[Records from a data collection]
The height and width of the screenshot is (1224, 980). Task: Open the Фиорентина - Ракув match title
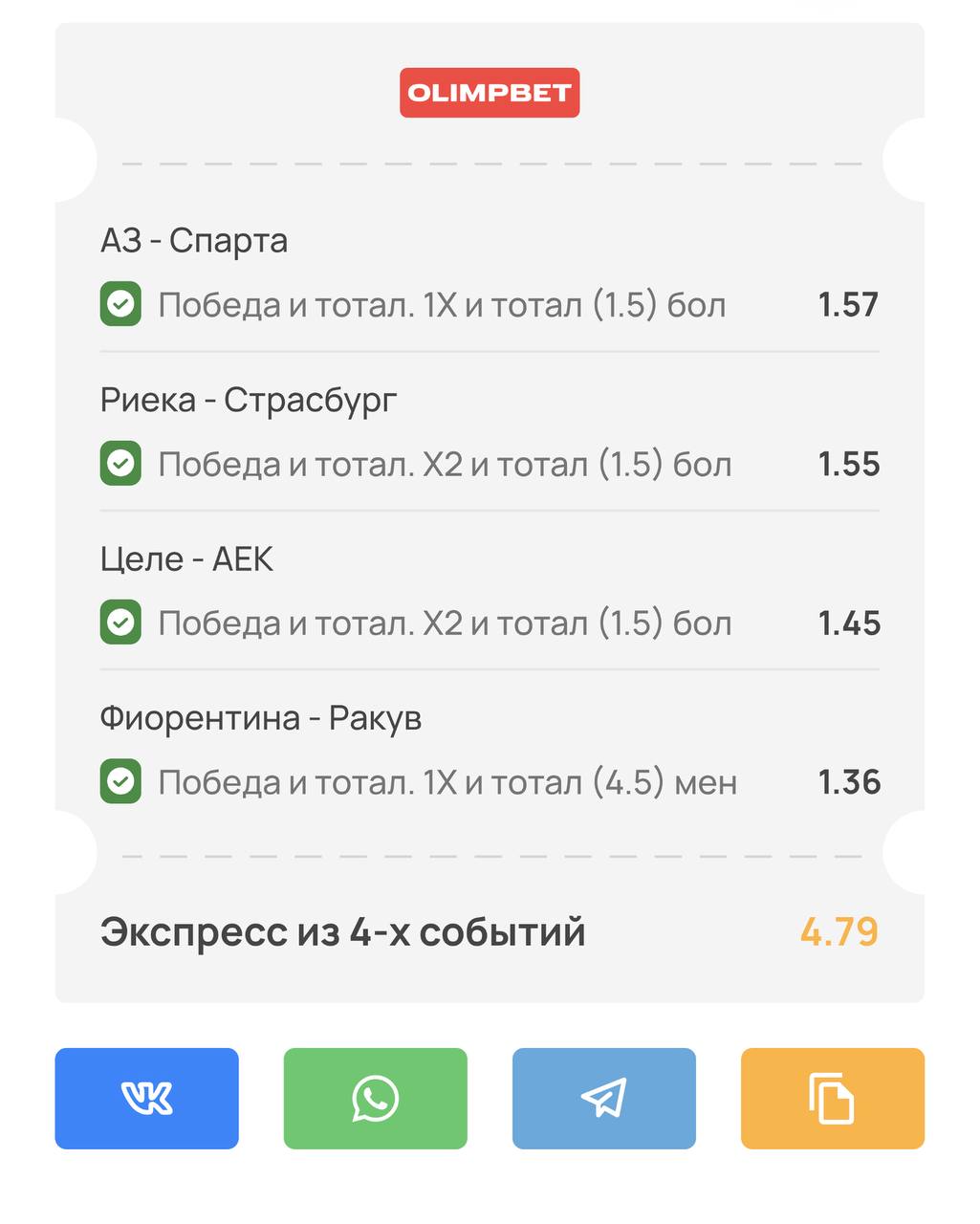pyautogui.click(x=261, y=717)
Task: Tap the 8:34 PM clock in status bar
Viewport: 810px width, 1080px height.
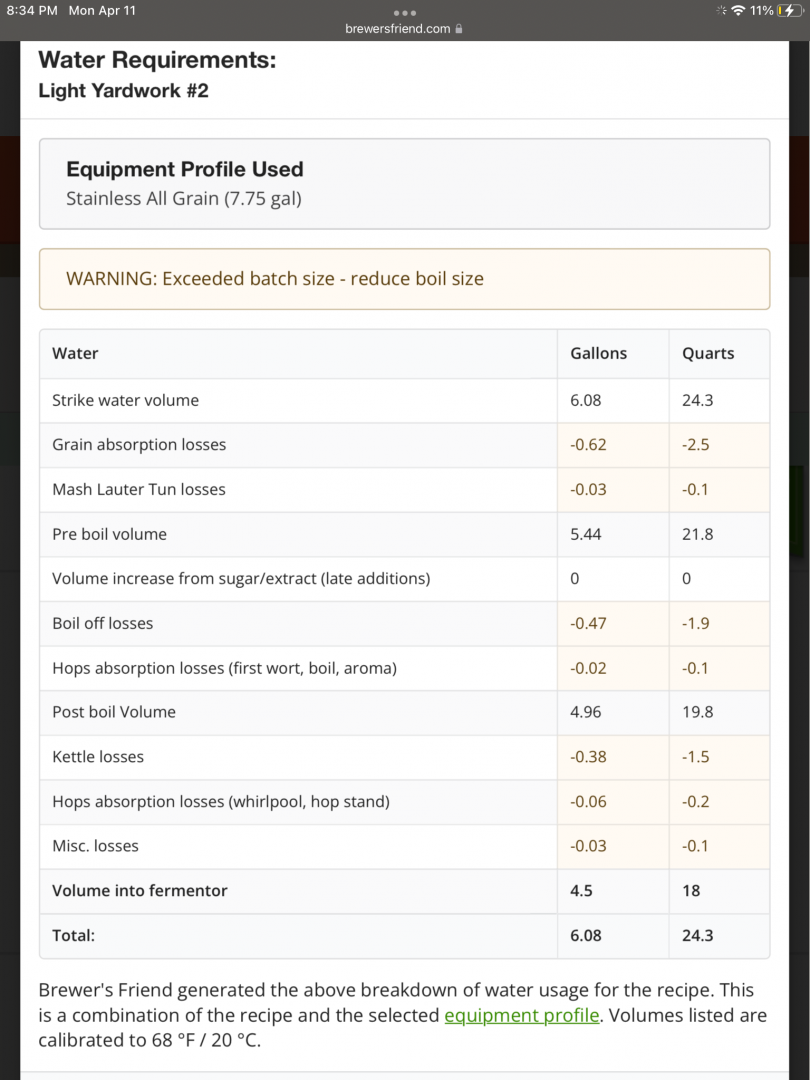Action: click(32, 10)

*TASK TO CARRY OUT*.
Omit every picture while transcribing the records above exactly.

*COMPLETED EXERCISE*.
The height and width of the screenshot is (1224, 980). Task: Open the Фиорентина - Ракув match title
pyautogui.click(x=261, y=717)
Task: Tap the 8:34 PM clock in status bar
Viewport: 810px width, 1080px height.
Action: click(32, 10)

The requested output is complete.